-- DATASET EXTRACT follows --

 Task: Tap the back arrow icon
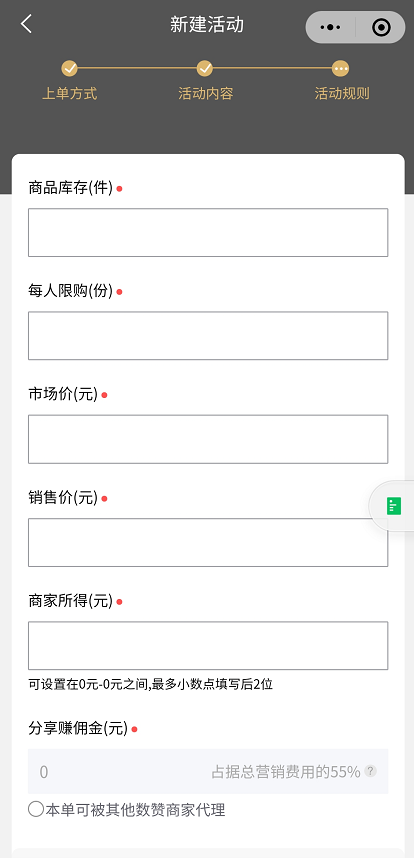coord(26,25)
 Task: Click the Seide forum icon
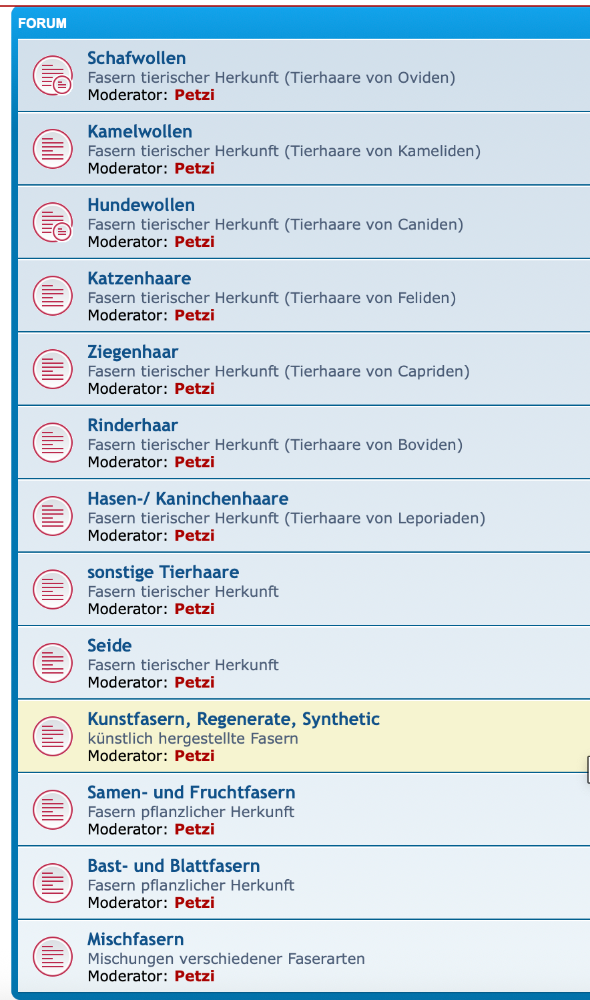click(x=52, y=662)
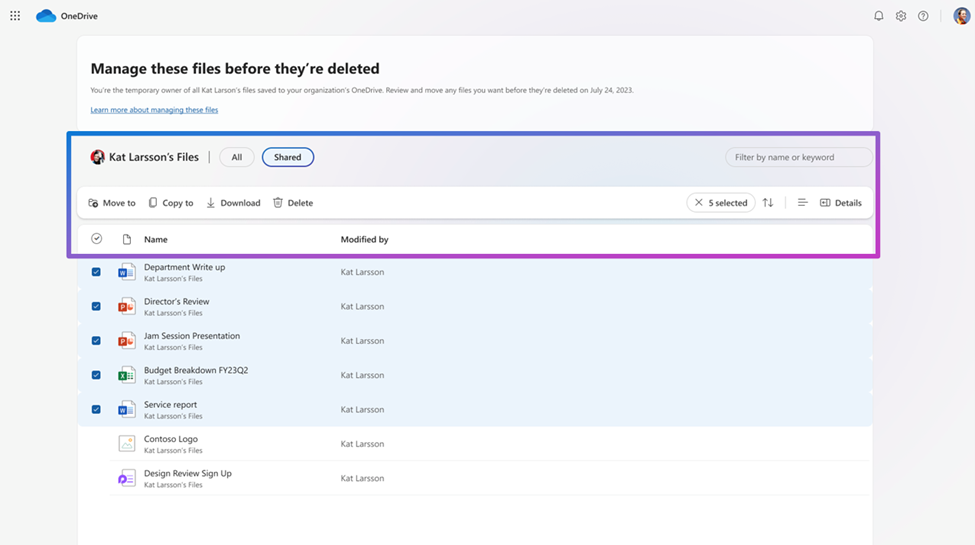Click the sort arrows icon
Image resolution: width=975 pixels, height=545 pixels.
[768, 203]
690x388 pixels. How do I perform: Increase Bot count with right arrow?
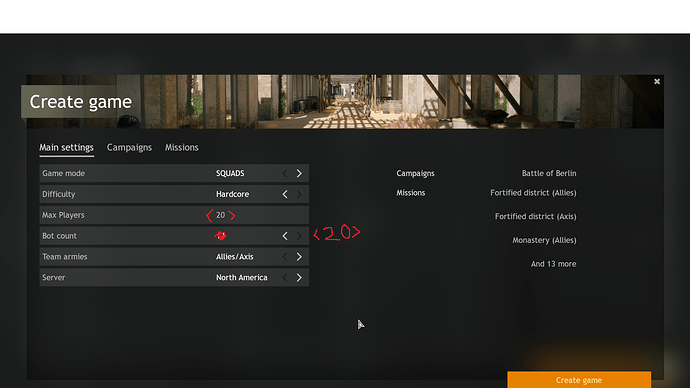click(x=299, y=236)
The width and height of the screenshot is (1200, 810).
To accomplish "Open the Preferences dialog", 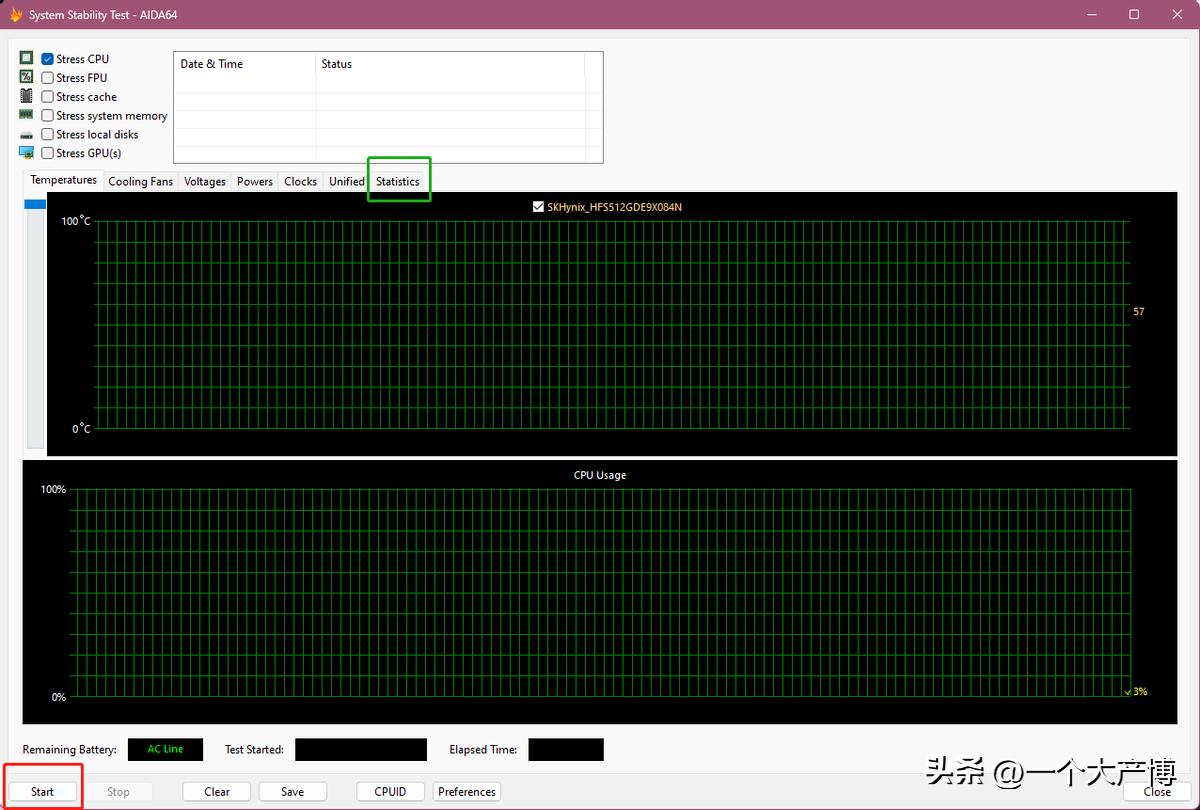I will pyautogui.click(x=466, y=791).
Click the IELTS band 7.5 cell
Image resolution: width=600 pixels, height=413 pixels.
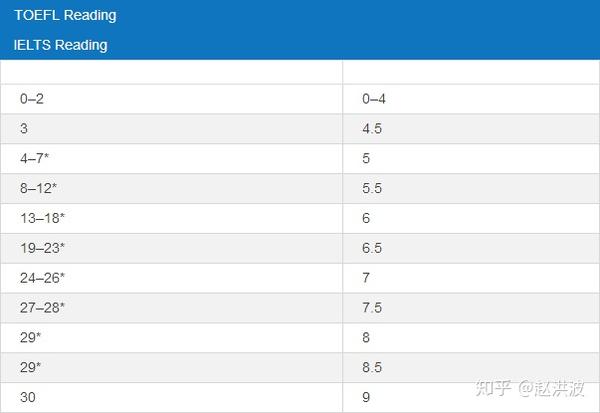click(471, 308)
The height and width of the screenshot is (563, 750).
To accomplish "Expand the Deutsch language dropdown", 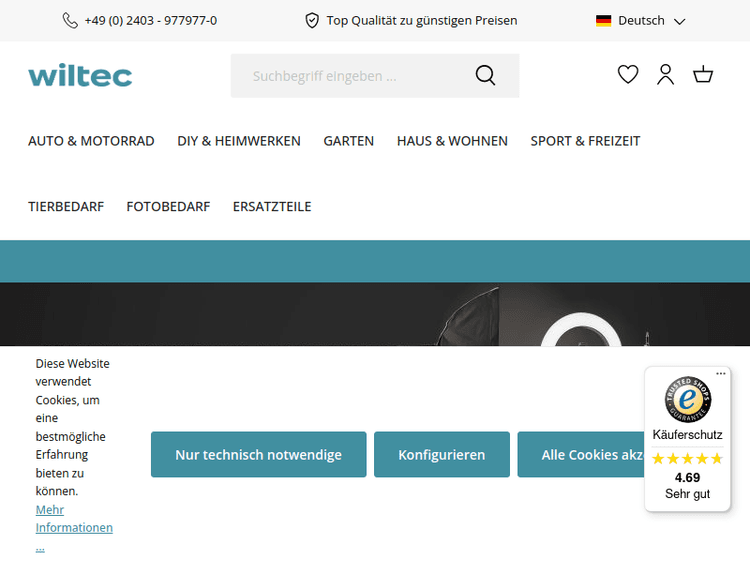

-- DATASET EXTRACT concluded --

▸ **AIM OF THE EXERCISE**: Scan the entries for lines holding the string "screenshot", then copy every one of them.

▸ **WRITTEN RESPONSE**:
The width and height of the screenshot is (1200, 810).
The height and width of the screenshot is (563, 750).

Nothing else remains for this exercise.